Going through alcohol detox is one of the most dangerous forms of detox. More people die from alcohol withdrawal than detox from other substances, which is why it is essential for most people to undergo the process under medical supervision.

There are different detox methods to ensure you go through alcohol detox without being life threatening.

What are the Symptoms of Alcohol Withdrawal?

When you become physically dependent upon alcohol, your body goes through withdrawal from the substance when you no longer consume it. This causes physical symptoms that can range from mild discomfort to life-threatening.

The most common symptoms include shaking, sweating, lack of appetite, nausea, anxiety, inability to sleep, hallucinations, seizures, and delirium tremens (DT). Symptoms can start within 12 to 48 hours of the last drink. Most people experience initial withdrawal in the morning, when the blood alcohol level has fallen overnight.

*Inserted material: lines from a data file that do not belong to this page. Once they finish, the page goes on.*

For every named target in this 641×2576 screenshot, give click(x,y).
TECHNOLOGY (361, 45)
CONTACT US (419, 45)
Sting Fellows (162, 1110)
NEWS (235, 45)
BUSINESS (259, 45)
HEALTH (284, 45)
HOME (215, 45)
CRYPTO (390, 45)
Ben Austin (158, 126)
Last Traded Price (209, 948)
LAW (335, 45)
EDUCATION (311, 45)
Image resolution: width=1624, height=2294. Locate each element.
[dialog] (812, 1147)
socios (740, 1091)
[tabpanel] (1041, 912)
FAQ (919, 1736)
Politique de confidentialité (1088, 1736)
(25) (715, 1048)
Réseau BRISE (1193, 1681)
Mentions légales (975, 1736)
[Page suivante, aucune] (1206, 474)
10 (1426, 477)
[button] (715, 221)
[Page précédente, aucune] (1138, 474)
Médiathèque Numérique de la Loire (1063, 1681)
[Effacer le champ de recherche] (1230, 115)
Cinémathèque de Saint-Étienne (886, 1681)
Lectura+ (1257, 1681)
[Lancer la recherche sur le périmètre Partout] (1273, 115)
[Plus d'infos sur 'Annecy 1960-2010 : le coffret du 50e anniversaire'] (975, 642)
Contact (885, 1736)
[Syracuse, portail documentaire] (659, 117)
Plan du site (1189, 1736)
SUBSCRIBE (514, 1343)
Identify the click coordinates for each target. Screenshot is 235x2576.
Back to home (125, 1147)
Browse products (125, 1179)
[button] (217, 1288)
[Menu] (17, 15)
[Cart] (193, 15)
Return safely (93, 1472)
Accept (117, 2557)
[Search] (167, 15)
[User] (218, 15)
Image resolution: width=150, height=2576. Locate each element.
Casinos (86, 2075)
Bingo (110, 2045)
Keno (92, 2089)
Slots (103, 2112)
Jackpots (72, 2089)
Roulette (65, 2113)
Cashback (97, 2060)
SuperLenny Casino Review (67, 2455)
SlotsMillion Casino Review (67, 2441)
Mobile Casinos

Why is Detox Life-Threatening?

There are many reasons why going through detox can be life threatening, but one of the more important is the possibility of seizures and tremors. Seizures could lead to violent shaking throughout the body and loss of consciousness.

The most dangerous stage is delirium tremens (DT), but it is not experienced by everyone. DT can be fatal, and its symptoms include confusion, auditory or visual hallucinations or delusions, physical symptoms of distress such as rapid heart rate or high blood pressure, grand mal seizures, heart attacks, and strokes.

This stage of detox is more common in long-term drinkers and severe alcoholics, which is why it is most important for them to undergo medically assisted detox.

What Causes the Withdrawal Symptoms?

Alcohol affects certain neurotransmitters in the brain, namely GABA and glutamate. GABA neurotransmitters produce calm and relaxed feelings, while glutamate cause excitability. Alcohol suppresses the GABA system, so more alcohol is needed for the same effects.

It also suppresses glutamate activity, which means it has to function much higher than non-drinkers. When alcoholics stop drinking, these neurotransmitters are no longer suppressed, which means that the brain becomes more active, known as brain hyperexcitability.

This causes many of the symptoms of withdrawal, such as shaking, anxiety, irritability, and DT.

What are the Different Methods of Detox?

There are different methods for going through alcohol detox. Those who are lighter drinkers can usually go through detox with minor symptoms that can be appeased by certain over the counter medications (such as anti-nausea) or just waiting for the symptoms to pass.

However, many alcoholics require much more assistance to go through detox. There is medically assisted detox, which uses certain medications to appease the symptoms of withdrawal, such as benzodiazepines.

However, there is debate in the community about the efficacy and use of medication for treating withdrawal. There are also new natural detox options that use vitamins and neurotransmitter restoration to detox the body with limited withdrawal symptoms.

How Long does Detox Last?

There is no set time for how long detox will last. It depends on how much and how long a person has been drinking, including the level of tolerance and the length of the dependency on alcohol. For most people, acute withdrawal lasts no longer than a week, but more complicated cases might take up to a year.

How to Survive Alcohol Detox

The best way to survive alcohol detox is to undergo withdrawal under the care of a doctor at a dedicated treatment facility. The staff will help ease the symptoms, or offer you a medically assisted or naturally assisted detox program that reduces the symptoms.

The facility will also have medical staff on call in case you exhibit some of the more dangerous symptoms of withdrawal, such as seizures or DT.